El Superclásico se definió en un detalle. A los 46 minutos del primer tiempo, cuando el partido se encaminaba al descanso, el árbitro sancionó penal por la mano de Rivero. Paredes tomó la responsabilidad y no falló: remate firme, ventaja para Boca en el momento justo.
Hasta ahí, el desarrollo había sido parejo, con más tensión que juego. River intentó asumir el protagonismo con la pelota, mientras que Boca apostó a un planteo más directo, esperando el error.
En el segundo tiempo, River Plate salió a buscar el empate empujado por su gente, pero se encontró con un rival ordenado, que cerró espacios y defendió la ventaja con inteligencia. Boca no necesitó brillar: le alcanzó con ser eficaz y sostener el resultado.
El golpe es directo para el equipo de Eduardo Coudet. La derrota en el Monumental corta una racha positiva desde su llegada al banco y frena un proceso que venía en crecimiento. En un partido de este calibre, River volvió a pagar caro un error puntual.

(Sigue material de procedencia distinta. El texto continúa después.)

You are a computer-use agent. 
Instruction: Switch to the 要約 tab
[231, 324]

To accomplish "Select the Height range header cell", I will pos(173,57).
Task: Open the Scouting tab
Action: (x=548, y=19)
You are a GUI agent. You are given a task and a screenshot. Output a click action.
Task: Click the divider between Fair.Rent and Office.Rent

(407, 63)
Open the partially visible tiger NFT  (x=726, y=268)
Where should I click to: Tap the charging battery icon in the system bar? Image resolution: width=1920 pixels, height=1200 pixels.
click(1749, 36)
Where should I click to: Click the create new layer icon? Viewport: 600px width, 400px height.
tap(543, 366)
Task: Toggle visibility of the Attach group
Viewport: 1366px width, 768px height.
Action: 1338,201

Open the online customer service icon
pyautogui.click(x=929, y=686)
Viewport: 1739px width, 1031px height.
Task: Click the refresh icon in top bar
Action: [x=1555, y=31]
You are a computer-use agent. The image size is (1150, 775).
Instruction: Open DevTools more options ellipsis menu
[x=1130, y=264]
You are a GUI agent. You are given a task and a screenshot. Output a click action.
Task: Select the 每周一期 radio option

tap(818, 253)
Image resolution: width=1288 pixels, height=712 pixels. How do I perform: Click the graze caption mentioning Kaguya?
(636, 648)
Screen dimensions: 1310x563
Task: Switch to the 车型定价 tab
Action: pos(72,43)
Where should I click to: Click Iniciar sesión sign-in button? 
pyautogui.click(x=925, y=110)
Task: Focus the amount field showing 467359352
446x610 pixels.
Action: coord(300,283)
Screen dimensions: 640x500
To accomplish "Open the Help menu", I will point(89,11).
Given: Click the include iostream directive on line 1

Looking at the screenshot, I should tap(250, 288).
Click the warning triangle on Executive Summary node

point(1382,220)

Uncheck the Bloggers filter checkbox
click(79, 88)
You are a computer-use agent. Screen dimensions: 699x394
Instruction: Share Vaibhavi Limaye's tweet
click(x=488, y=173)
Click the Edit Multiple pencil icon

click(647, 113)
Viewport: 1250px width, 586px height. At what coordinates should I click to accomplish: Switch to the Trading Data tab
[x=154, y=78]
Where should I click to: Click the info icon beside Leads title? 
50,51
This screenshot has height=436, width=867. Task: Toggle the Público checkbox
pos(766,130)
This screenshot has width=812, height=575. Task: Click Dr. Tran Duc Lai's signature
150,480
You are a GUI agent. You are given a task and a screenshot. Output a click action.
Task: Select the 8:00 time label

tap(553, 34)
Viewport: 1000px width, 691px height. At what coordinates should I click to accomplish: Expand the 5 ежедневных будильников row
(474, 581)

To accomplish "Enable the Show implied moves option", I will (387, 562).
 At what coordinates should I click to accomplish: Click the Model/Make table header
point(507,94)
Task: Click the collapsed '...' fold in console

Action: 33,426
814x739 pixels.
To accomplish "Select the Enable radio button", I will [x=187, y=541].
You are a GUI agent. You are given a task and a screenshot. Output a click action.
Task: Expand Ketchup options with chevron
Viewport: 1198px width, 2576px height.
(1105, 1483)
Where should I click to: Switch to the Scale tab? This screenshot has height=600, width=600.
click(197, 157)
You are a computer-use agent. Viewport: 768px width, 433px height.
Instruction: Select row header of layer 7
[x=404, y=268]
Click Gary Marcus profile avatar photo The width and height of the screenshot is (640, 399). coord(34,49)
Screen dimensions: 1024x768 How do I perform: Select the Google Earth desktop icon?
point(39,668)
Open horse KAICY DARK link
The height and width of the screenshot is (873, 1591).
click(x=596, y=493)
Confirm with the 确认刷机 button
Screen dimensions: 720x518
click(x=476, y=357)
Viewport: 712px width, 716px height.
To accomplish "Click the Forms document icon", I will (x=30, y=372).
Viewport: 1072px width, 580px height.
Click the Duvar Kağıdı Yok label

Para Boca, en cambio, la victoria tiene un peso mayor. El equipo de Claudio Úbeda mostró carácter en un escenario adverso, golpeó en el momento justo y sostuvo la ventaja con autoridad. No fue un triunfo vistoso, pero sí contundente en términos competitivos.
Con este resultado, Boca no solo se lleva el Superclásico en condición de visitante, sino que además amplía la diferencia en el historial y reafirma su dominio en el duelo más importante del fútbol argentino. A la vez, empieza a posicionarse como un equipo con ambición en el plano internacional, con la mira puesta en la Copa Libertadores 2026 y el objetivo de ir por la séptima.